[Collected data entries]
■ ■ ■ ■
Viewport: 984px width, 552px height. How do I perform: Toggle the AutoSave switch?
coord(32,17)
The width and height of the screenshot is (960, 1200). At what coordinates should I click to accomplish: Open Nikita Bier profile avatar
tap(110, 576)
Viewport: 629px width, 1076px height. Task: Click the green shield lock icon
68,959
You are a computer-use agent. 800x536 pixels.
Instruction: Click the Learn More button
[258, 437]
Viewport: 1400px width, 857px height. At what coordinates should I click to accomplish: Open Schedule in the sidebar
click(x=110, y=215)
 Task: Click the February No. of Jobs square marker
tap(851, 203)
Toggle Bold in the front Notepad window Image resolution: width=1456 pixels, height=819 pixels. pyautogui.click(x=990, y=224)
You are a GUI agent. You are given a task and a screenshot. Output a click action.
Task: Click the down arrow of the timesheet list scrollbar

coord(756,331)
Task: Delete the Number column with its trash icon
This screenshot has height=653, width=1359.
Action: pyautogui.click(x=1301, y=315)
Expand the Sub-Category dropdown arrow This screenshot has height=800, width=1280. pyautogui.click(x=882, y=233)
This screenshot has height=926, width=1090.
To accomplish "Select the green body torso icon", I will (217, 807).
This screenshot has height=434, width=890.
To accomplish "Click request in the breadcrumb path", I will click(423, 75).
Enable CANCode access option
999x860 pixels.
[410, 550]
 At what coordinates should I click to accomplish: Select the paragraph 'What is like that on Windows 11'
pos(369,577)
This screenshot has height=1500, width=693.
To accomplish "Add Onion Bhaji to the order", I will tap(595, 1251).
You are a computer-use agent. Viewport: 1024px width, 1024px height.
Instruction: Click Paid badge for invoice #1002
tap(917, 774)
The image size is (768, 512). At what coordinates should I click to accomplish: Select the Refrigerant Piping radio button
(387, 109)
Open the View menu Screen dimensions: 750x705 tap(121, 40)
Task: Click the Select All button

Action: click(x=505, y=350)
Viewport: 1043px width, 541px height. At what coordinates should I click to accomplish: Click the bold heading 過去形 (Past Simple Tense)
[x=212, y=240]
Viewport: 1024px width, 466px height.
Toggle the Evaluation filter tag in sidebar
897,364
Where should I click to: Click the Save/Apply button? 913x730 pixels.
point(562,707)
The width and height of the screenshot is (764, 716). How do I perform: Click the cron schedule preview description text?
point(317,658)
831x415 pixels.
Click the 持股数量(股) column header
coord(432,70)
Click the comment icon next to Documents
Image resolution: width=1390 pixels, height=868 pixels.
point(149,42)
■ ■ ■ ■
Work required ▸
Would you tally the lines above holding "will" and reply with the total alone?

Exercise answer ▸
3